The sound of the sword hitting the floor and the first of Cedric’s slow footsteps sang in unison as he spun on his heel and exited the room, never taking his eyes off the ground.  Behind him lay his dead companion, and the weapon that killed him.  Nobody moved to retrieve it.

 The next morning’s sun awoke to an emotionless, quiet room.  The east window allowed shreds of light to bounce off the cold stone floor, bring a slight glimmer to the walls.  It was open, a small breeze caressing the furniture, tossing the corners of the tussled sheets on the bed from side to side.  The space underneath the wooden door sucked in the draft. 

As the sun leaped over the horizon, finally flooding the room with light, a heavy wind pounded on the outside of the room.  The glass in the window rattled sharply, and the window was forced open almost fully.  Pieces of paper flew from the desk, cascading around the room in a kaleidoscope pattern.  They settled, the momentary din fading off into the dead acoustics of the room in an instant.  Another sound, however, echoed on, perpetuated by the sudden, forceful gust.

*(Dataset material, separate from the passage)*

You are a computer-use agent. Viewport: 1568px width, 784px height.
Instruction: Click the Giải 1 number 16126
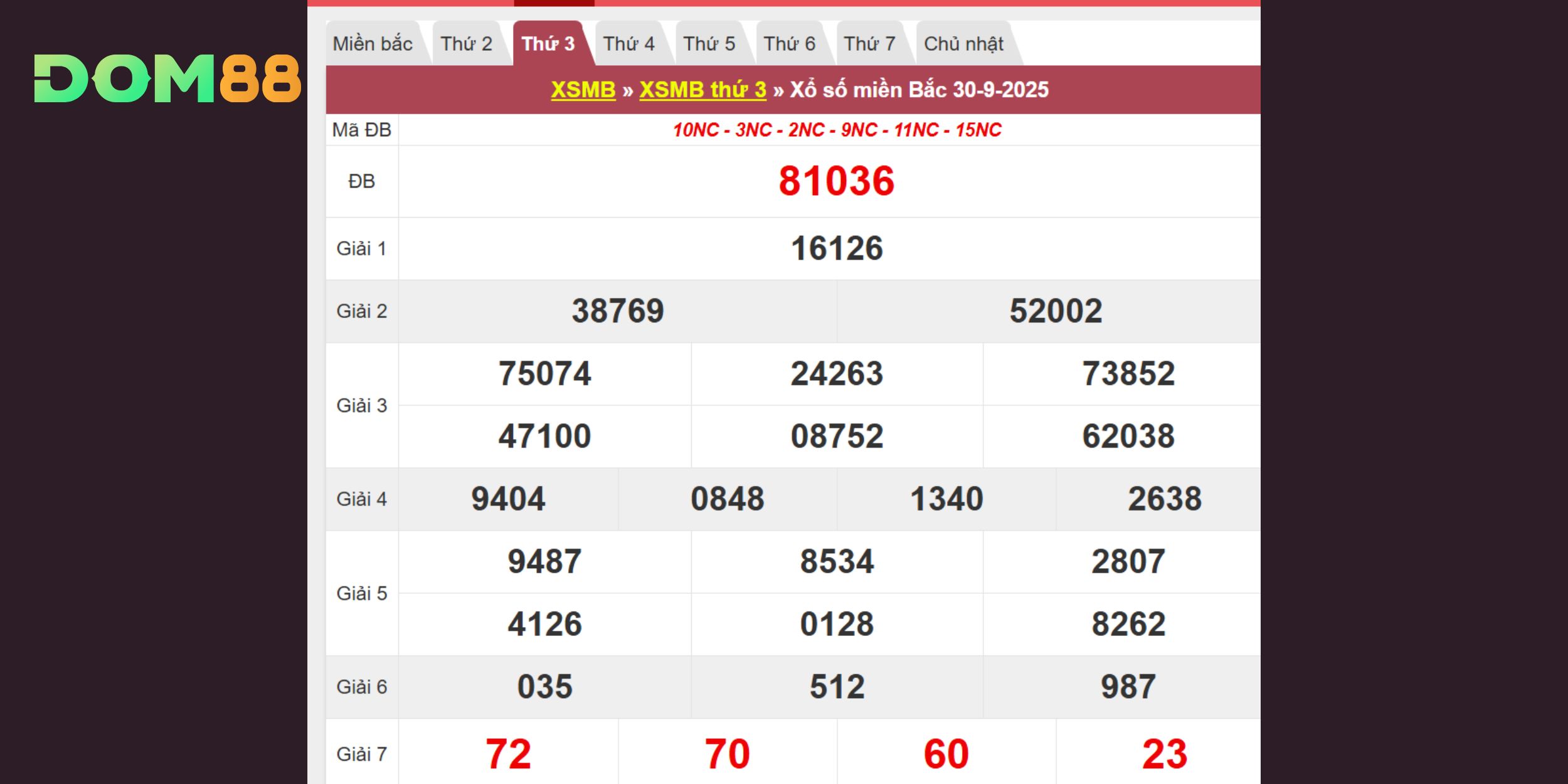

The creaking of the rafter above the bed beat rhythmically against the deaf ears of the world, like the ticking of an old, tired grandfather clock.  The old leather that rubbed against the wood with each swing made a grinding noise.  The shifting weight underneath the rafter was responsible for the creaking, creating an intricate symphony of leather and wood. 

Below it, lingering silently in the morning sun, hung Cedric.  Wrapped in the belt loop of his scabbard, his body swayed back and forth, back and forth.  Cedric was the pendulum of the same old grandfather clock implied by the rhythmical noise of his arc.  Time, contrary to the clock he emulated, did not move for him.  It was still, stopped suddenly by a quick drop and a final, fleeting sigh of breath.  The first moment of peace he truly had in an eternity.  The hands of time were frozen, cold, and dead, hanging limp at Cedric’s sides.  His open eyes, staring straight ahead, were vacant.  They told no tales, no emotion.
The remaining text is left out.